Vice President for Private Sector Operations and Public-Private Partnerships Asian Development Bank, Ashok Lavasa memberi paparan tentang memperlancar transisi energi hijau dan adil di Asia dan Pasifik pada T20 Summit 2022 di Nusa Dua, Bali, Senin (5/9).

Nusa Dua, Bali – Dekarbonisasi menjadi tantangan bagi negara berkembang pada masa transisi energi hijau, menurut para analis, Senin (5/9). Negara-negara berkembang dan negara yang memiliki sektor bahan bakar fosil yang besar diperkirakan harus mengeluarkan belanja lebih besar untuk fisik, relatif terhadap pendapatan domestik bruto (PDB), dekarbonisasi dan pertumbuhan rendah karbon.

Direktur Pusat Ekonomi dan Kebijakan Iklim Universitas Nasional Australia (ANU), Frank Jotzo menyampaikan, kekhawatiran yang terjadi saat ini ketika masalah tersebut berdampak terhadap hilangnya pekerjaan. Menurut pandangannya, perhitungan soal pergantian dari bahan bakar fosil yang akan memakan banyak biaya juga perlu untuk diperhitungkan.

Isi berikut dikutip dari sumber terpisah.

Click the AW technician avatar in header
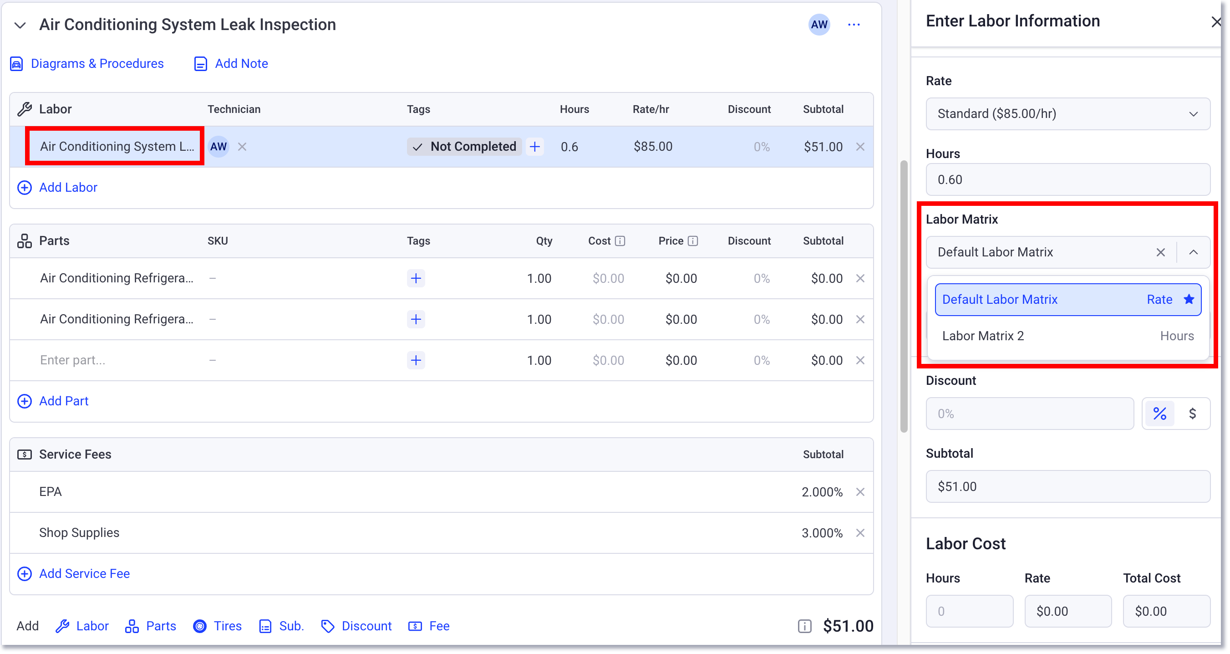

“Ini adalah kekhawatiran yang sebenarnya. Dalam hal ini, negara-negara perlu membuat strategi tertentu untuk melihat langkah praktis dalam menyediakan layanan infrastruktur yang baik, namun juga terjangkau bagi konsumen dan industri,” ujarnya.

Frank hadir sebagai panelis dalam plenary session KTT T20, bertajuk “Smoothing Green and Just Energy Transition”, 5-6 September 2022 di Nusa Dua, Bali. Indonesia saat ini tengah memegang presidensi G20, hingga pertemuan puncaknya pada November 2022 mendatang. Seiring dengan berjalannya presidensi G20, T20 hadir sebagai salah satu engagement groups yang menjadi wadah para ahli dan analis untuk berdiskusi dalam merekomendasikan solusi yang akan dimanfaatkan dalam pertemuan puncak atau Leaders Summit mendatang.

Para ahli diharapkan dapat memberikan berbagai wawasan tentang upaya yang dapat dilakukan publik atau swasta untuk memastikan transisi hijau dan energi dapat berjalan dengan lancar dan bagaimana G20 dapat berkontribusi dalam proses tersebut.

Beberapa panelis dalam sesi ini, antara lain Direktur Institut Pembangunan Jerman (DIE) Anna-Katharina Hornidge, Direktur Pusat Ekonomi dan Kebijakan Iklim Universitas Nasional Australia (ANU) Frank Jotzo, Wakil Presiden Kantor Regional Asia The Rockefeller Foundation Deepali Khanna, Wakil Direktur/Pimpinan Sektor Global untuk Energi Terbarukan Global Green Growth Institute (GGGI) Nishant Bhardwaj.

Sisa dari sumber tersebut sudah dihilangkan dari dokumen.